Prem Shankar Mohan, University of Windsor

Abstract

With the introduction of the attention technique, the Bidirectional Encoder Representations from Transformers (BERT) have greatly advanced the study of solving sequence-to-sequence tasks in Natural Language Processing (NLP). When the task-specific annotations are limited, the NLP tasks are commonly performed by pre-training a model using the transformer technique on large-scale general corpora, followed by fine-tuning the model on domain-specific data. Instead of using shallow neural components for fine-tuning, additional transformer layers could be introduced into the architecture. Recent research shows that, by resolving some initialization and optimization issues, these augmented transformer layers could lead to performance gains despite of the limited size of the available data, and this can be successful, especially for well-structured data. Along this direction, we will perform comprehensive experiments on the DT-Fixup algorithm which is designed to mitigate mentioned issues. For possible performance improvement on DT-Fixup, we propose to study the applicability of the power normalization and Momentumized, Adaptive, Dual Averaged Gradient Method for Stochastic Optimization (MADGRAD) in this setting.

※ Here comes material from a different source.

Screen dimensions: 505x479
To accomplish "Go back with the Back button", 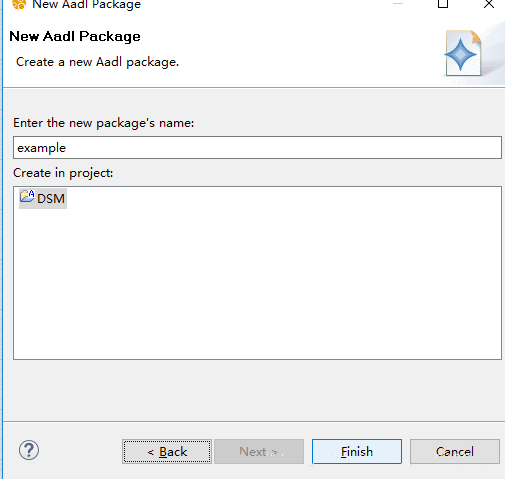I will (x=167, y=452).
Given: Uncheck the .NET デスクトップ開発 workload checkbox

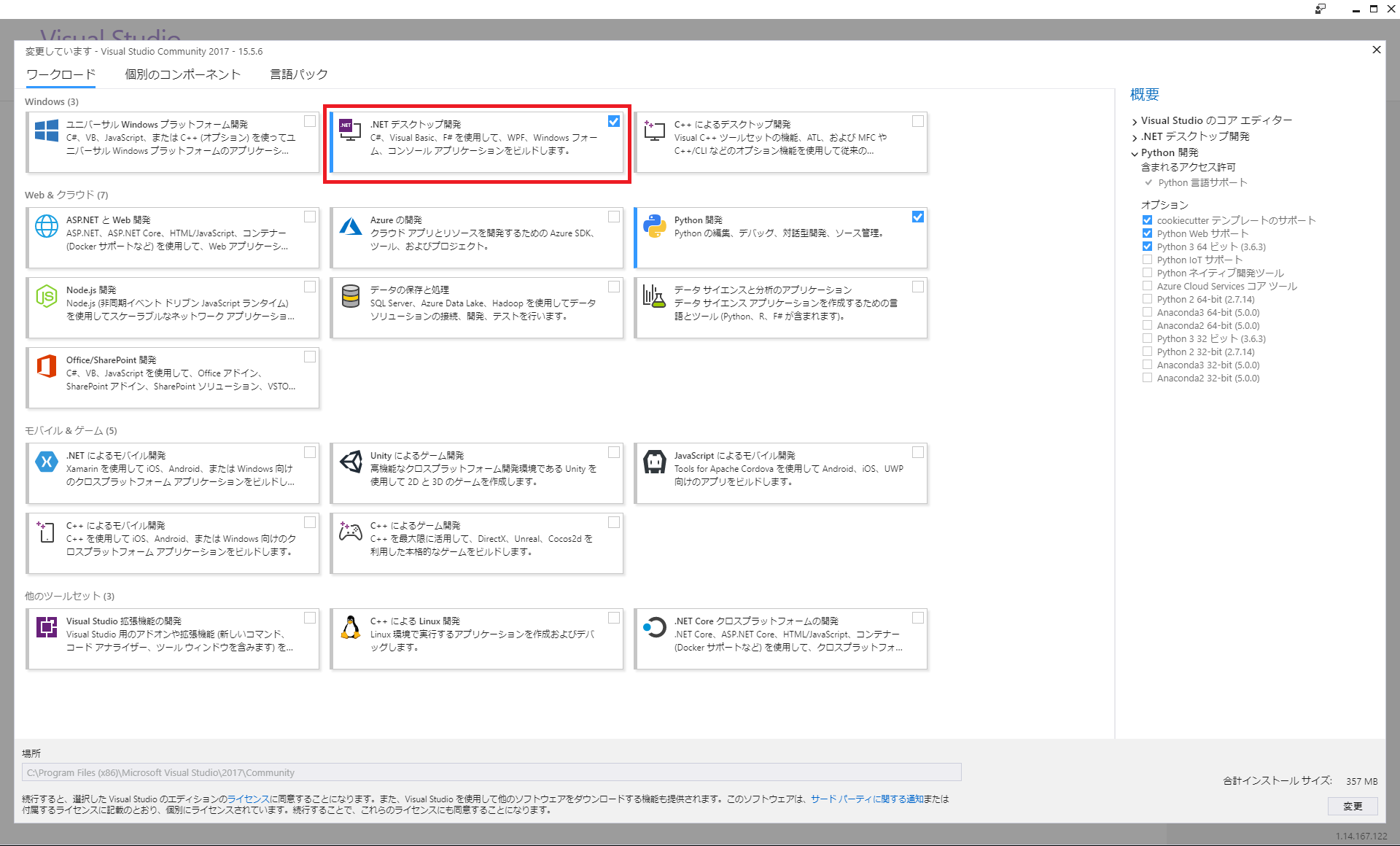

This is motivated by the recent literature which shows that, stemming from batch normalization widely adopted in the area of computer vision, power normalization is shown to outperform the layer normalization usually found in the transformers. In the family of AdaGrad adaptive gradient methods, MADGRAD is a new optimization technique that performs exceptionally well on deep learning optimization problems from a variety of fields, including classification and image-to-image tasks in vision and recurrent and bidirectionally-masked models in natural language processing. Even on issues where adaptive methods typically perform badly, MADGRAD matches or beats both SGD and ADAM in test set performance for each of these tasks. This research will be performed on ReClor, and LogiQA datasets selected according to its structure.